(YOUR OBJECTIVE) Go through the data below and copy each line where the word "billing" occurs.

(Data records)
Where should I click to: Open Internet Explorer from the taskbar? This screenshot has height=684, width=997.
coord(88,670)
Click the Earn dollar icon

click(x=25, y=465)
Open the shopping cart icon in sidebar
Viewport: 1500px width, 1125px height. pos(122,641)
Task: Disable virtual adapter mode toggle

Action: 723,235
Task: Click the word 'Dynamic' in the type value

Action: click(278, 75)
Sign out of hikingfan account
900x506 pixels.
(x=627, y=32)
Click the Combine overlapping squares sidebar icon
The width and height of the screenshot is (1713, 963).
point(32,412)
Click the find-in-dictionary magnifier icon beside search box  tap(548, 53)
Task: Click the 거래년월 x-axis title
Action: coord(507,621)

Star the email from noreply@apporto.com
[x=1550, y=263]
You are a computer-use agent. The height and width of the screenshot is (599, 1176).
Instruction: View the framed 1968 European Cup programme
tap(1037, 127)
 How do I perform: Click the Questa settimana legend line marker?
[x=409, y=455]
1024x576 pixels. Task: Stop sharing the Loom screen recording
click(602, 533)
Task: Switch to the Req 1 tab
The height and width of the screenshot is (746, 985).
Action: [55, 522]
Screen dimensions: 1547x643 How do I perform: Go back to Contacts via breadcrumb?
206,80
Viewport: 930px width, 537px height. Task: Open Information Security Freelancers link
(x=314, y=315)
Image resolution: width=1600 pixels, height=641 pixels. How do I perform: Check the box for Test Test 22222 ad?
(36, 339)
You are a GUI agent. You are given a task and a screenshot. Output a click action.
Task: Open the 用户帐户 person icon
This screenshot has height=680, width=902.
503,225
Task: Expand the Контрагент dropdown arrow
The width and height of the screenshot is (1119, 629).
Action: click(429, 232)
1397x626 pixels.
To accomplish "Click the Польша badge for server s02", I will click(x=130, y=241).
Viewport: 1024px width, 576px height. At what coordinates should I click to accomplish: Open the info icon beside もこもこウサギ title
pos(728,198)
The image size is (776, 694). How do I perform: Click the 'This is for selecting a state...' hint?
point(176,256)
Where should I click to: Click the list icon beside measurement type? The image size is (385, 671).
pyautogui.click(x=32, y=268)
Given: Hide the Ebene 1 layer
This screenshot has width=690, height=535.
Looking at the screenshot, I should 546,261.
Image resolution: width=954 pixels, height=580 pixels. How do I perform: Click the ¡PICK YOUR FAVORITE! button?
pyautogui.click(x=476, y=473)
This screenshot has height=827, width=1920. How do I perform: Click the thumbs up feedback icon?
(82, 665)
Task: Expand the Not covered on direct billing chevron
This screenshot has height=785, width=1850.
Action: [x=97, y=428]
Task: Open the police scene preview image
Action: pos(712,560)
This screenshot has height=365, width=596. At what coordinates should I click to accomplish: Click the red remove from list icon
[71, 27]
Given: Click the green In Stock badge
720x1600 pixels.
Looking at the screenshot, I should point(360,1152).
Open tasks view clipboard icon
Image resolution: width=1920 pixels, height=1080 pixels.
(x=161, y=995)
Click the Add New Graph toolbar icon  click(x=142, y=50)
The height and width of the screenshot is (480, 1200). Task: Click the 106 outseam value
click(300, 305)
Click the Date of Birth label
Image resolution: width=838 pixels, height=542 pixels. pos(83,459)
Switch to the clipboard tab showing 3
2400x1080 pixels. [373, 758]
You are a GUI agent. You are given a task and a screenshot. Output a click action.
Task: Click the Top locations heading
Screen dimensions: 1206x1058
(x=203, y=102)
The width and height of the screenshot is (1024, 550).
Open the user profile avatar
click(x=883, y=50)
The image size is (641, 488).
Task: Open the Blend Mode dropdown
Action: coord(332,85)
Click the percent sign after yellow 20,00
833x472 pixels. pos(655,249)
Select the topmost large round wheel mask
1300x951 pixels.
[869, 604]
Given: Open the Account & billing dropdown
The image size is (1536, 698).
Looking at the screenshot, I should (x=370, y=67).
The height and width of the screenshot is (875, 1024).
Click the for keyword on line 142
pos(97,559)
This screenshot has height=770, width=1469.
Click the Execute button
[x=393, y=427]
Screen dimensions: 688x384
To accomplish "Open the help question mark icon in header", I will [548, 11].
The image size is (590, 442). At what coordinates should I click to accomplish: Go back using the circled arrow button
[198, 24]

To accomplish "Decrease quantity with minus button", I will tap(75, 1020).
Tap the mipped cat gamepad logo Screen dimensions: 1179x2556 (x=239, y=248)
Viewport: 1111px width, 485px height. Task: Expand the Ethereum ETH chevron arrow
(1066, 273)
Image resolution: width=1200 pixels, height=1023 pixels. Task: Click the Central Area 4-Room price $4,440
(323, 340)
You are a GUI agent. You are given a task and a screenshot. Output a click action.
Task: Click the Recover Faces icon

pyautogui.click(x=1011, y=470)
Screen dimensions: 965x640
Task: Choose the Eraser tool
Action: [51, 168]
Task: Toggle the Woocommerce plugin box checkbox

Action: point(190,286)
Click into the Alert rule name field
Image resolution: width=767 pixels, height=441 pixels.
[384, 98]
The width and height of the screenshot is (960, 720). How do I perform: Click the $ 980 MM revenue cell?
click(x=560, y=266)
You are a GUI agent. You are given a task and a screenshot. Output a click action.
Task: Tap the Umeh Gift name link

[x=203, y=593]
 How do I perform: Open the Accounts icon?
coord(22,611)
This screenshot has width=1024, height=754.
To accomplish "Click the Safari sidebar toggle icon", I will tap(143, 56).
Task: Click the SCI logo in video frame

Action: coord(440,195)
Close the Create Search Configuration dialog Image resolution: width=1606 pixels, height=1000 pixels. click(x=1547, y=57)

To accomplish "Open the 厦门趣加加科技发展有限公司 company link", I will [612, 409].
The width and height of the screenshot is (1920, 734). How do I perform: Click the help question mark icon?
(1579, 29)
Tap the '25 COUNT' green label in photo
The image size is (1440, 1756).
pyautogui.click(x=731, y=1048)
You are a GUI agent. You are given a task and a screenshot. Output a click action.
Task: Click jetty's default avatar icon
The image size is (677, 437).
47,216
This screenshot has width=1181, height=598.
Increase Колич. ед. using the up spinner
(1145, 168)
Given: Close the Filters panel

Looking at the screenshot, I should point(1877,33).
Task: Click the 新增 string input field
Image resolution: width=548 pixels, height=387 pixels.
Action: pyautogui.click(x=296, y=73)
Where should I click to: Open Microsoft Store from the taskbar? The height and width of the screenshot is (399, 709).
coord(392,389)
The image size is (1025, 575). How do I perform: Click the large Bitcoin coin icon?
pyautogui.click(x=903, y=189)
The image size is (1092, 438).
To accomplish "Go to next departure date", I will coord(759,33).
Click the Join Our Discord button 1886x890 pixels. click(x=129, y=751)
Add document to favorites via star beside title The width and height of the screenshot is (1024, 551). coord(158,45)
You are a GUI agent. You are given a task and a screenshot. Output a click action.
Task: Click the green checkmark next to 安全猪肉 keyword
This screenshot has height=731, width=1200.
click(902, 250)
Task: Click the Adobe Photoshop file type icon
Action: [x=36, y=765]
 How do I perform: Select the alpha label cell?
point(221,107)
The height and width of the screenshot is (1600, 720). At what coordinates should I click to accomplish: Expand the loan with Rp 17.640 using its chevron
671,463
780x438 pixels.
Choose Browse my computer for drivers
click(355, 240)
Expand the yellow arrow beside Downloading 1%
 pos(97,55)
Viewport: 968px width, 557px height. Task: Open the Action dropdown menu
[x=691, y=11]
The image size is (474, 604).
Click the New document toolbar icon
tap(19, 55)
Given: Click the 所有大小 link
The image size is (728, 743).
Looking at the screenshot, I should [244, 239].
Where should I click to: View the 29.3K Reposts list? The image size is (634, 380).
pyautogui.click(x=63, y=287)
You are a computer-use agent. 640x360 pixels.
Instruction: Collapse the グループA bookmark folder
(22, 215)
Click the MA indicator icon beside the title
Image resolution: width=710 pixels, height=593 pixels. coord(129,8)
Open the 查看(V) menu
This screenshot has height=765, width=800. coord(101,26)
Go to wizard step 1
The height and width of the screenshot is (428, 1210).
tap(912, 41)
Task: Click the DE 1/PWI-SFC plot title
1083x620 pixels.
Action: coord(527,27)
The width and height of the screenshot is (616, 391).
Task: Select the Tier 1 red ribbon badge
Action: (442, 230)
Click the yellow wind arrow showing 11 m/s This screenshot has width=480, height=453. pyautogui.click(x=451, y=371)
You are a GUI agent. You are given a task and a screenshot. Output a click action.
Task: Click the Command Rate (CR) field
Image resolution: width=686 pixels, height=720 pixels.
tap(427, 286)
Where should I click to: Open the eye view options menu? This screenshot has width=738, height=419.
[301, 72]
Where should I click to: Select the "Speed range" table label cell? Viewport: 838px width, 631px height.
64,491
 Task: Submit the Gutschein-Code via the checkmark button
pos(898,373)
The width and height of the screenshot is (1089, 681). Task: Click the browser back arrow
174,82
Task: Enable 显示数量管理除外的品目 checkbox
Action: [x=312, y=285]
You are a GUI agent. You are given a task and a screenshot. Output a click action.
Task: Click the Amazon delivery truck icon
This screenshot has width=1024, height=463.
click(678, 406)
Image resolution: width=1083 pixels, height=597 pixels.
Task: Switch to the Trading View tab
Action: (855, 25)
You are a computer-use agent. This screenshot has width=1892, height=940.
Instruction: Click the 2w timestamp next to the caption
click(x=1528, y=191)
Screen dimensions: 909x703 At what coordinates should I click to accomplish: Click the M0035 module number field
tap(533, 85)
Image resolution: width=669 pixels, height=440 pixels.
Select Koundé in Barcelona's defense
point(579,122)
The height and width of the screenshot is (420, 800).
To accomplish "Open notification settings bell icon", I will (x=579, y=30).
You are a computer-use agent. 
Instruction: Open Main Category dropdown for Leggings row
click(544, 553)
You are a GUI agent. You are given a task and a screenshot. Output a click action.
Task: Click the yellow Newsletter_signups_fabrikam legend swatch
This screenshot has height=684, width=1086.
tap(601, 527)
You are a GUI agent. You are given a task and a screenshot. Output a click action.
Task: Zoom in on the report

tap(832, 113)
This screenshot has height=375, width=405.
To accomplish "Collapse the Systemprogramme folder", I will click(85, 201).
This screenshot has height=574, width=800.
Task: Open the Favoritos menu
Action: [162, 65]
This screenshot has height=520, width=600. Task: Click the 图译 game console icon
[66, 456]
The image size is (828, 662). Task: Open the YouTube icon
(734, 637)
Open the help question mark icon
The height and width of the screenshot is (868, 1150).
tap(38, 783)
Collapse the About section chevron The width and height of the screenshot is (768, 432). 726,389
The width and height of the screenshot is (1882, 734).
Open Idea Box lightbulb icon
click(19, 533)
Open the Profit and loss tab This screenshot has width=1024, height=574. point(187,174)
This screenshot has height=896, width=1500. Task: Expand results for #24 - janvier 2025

(RESPONSE AREA)
Task: Expand the Not covered on direct billing chevron
Given: Open the Account & billing dropdown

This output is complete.